Orellana, the engineer who relies on Excel for budgeting, said seeing her mother’s financial difficulties after her parents’ divorce shaped her desire for control over her own finances.

“My mom got lucky my dad kept paying all the bills until I moved out of the house," Orellana said. “It taught me to be independent."

Accounting for happiness

Merging accounts helps partners feel like they have shared financial goals and encourages teamwork, academics have said, while not knowing how a spouse spends money can make people feel less secure.

Still, keeping finances separate can provide autonomy, let spouses share responsibility for managing money and leave room for both to gain financial knowledge, said Hristina Nikolova, associate professor at Northeastern University, who studies relationship finances. She said transparency is the key: Don’t use a personal account to hide what you’re spending.

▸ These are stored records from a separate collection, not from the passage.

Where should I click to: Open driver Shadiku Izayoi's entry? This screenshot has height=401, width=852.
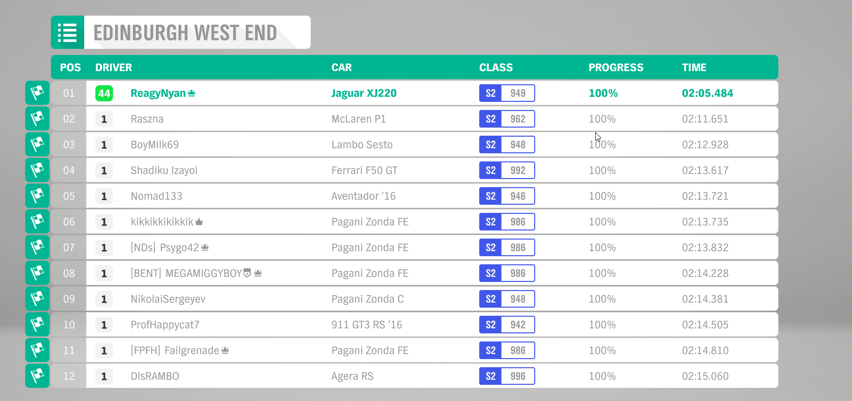164,170
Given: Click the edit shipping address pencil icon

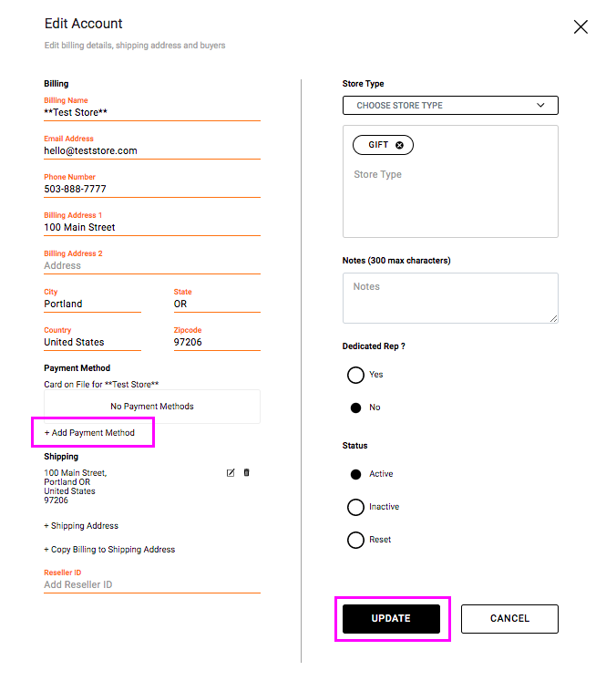Looking at the screenshot, I should [231, 472].
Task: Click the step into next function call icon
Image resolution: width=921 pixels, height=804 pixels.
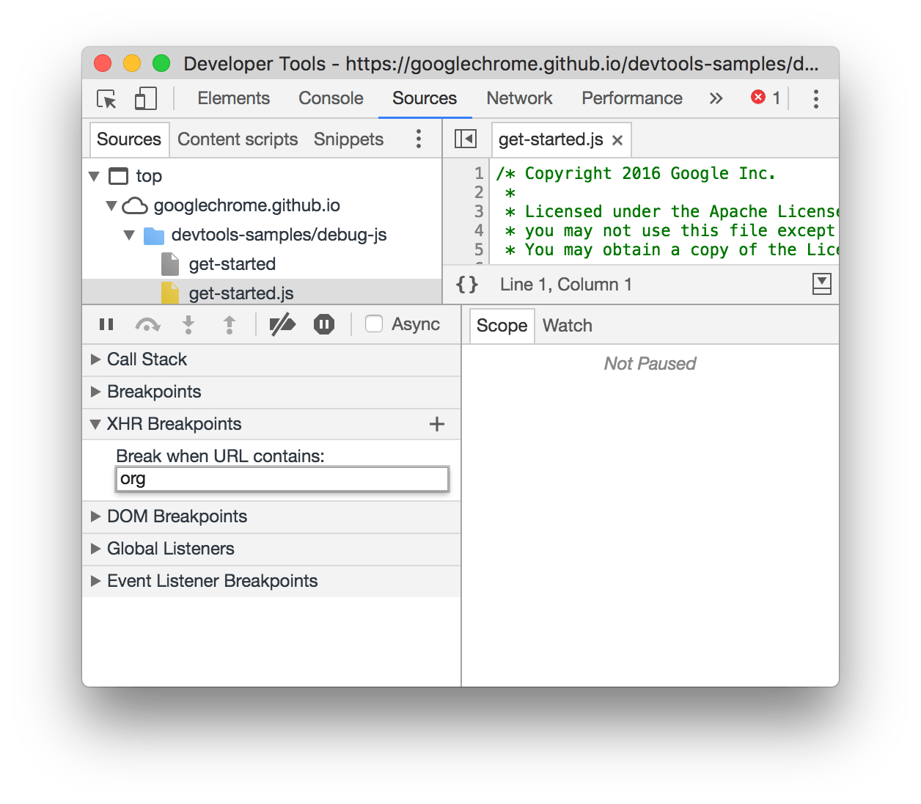Action: pos(188,324)
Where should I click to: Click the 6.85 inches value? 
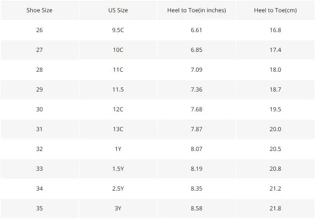tap(197, 50)
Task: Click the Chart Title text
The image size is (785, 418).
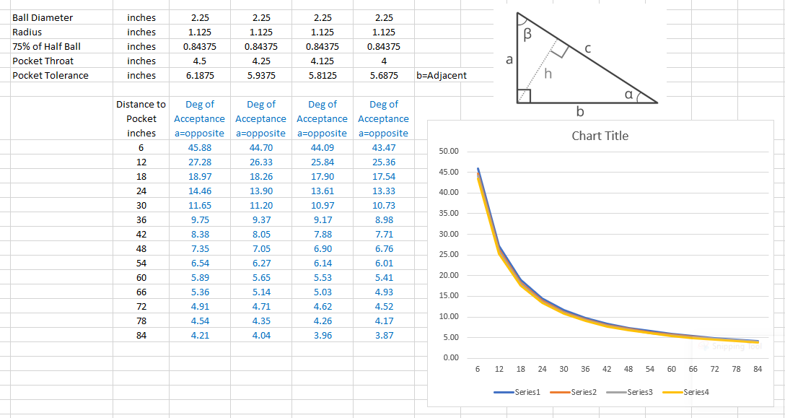Action: [600, 136]
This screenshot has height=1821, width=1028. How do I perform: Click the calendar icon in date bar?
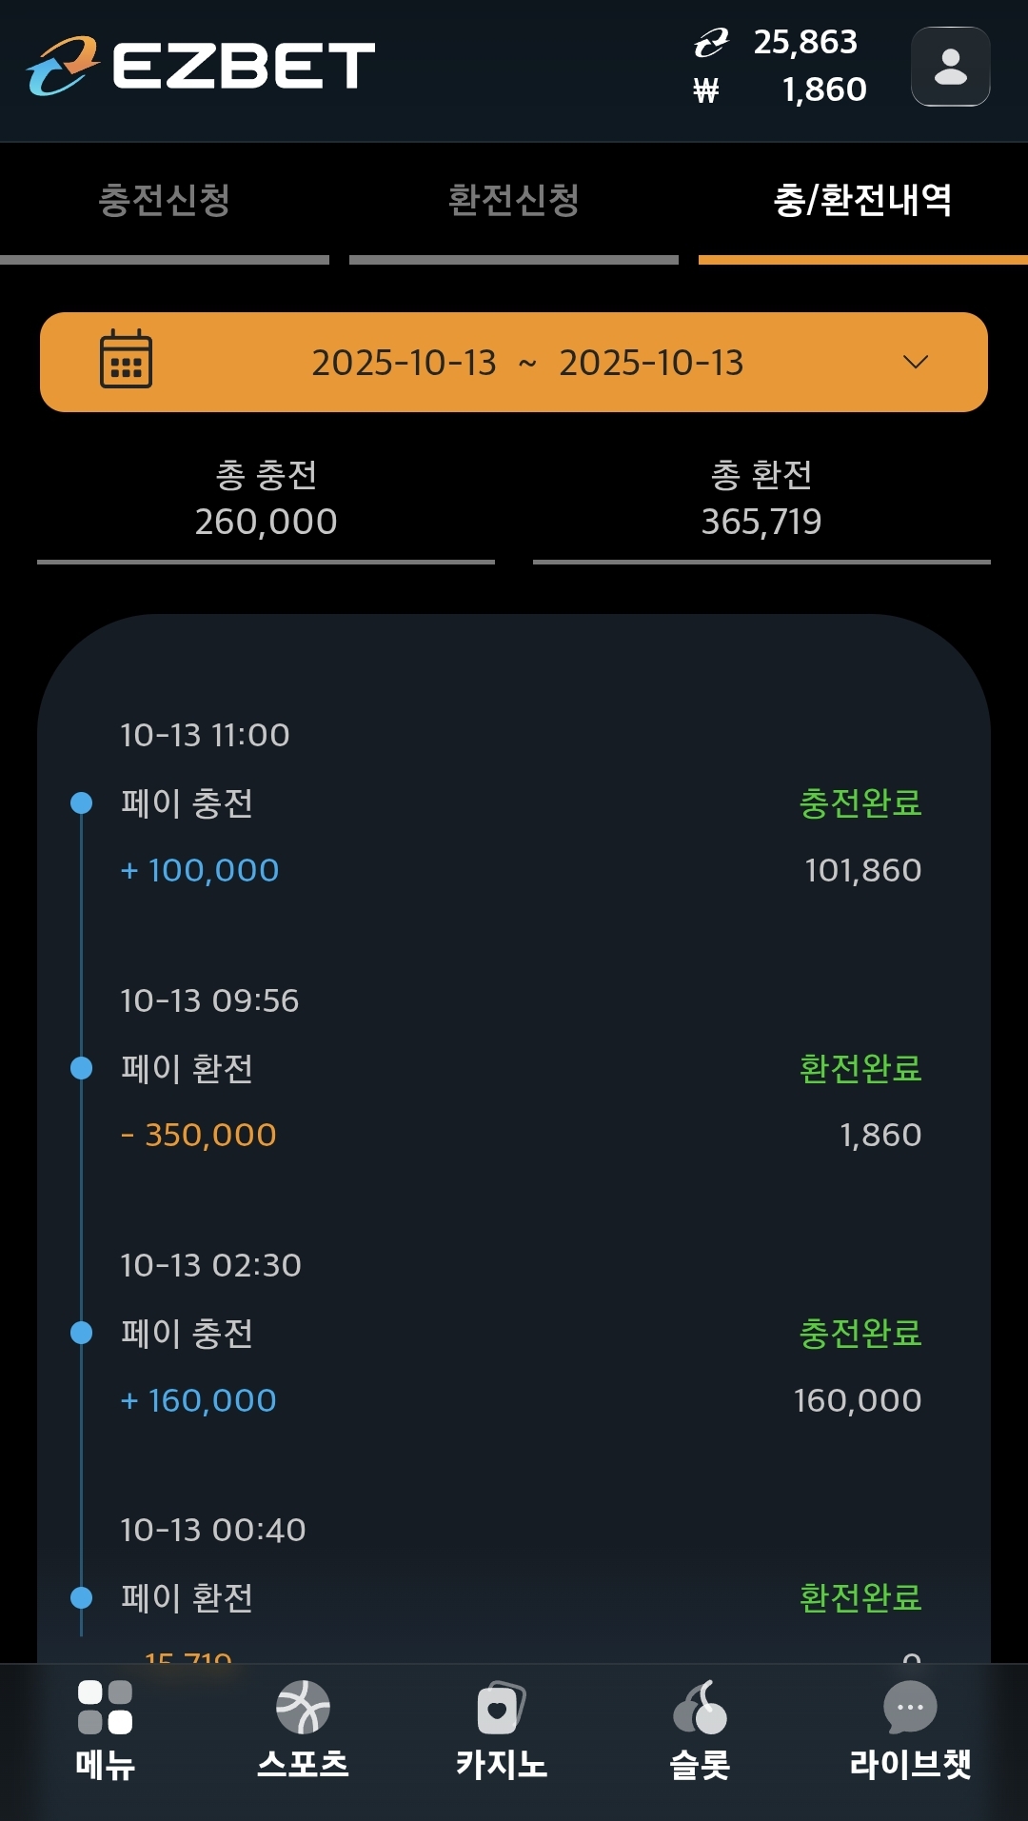click(126, 360)
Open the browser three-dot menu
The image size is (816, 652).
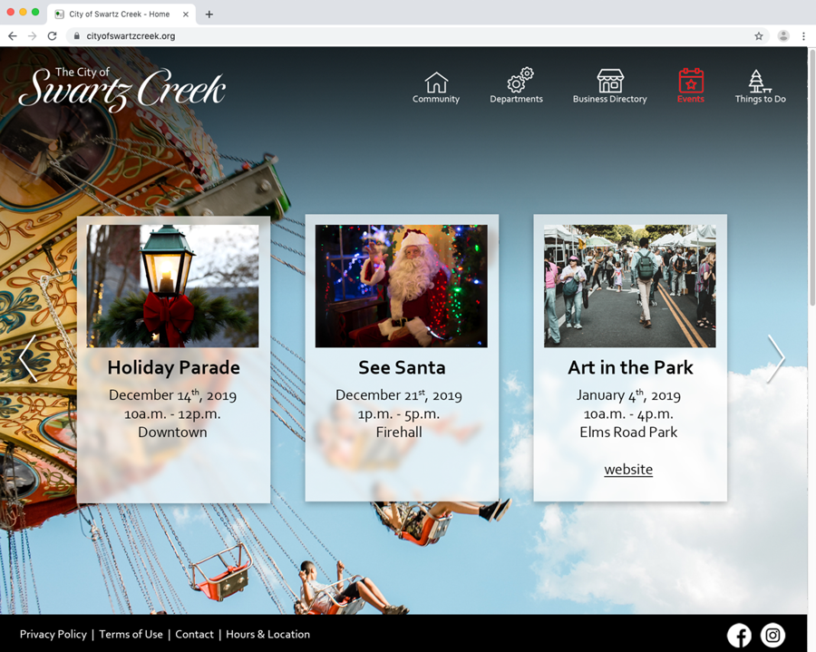[804, 35]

When Trell Hill, 45, and his wife, Tiffany Hill, 48, got married in 2008, she made $20,000 a year more than him as a physical therapist. They kept their accounts separate as they settled into being newlyweds. She also wanted to maintain her financial independence after growing up in a single-parent household.

A year in, he convinced her to pool their money.

“I never want to have conversations about who paid for groceries," said the cybersecurity auditor from Arlington, Texas, who now earns more than his wife. “I don’t live in half the house, so why think about splitting it half and half?"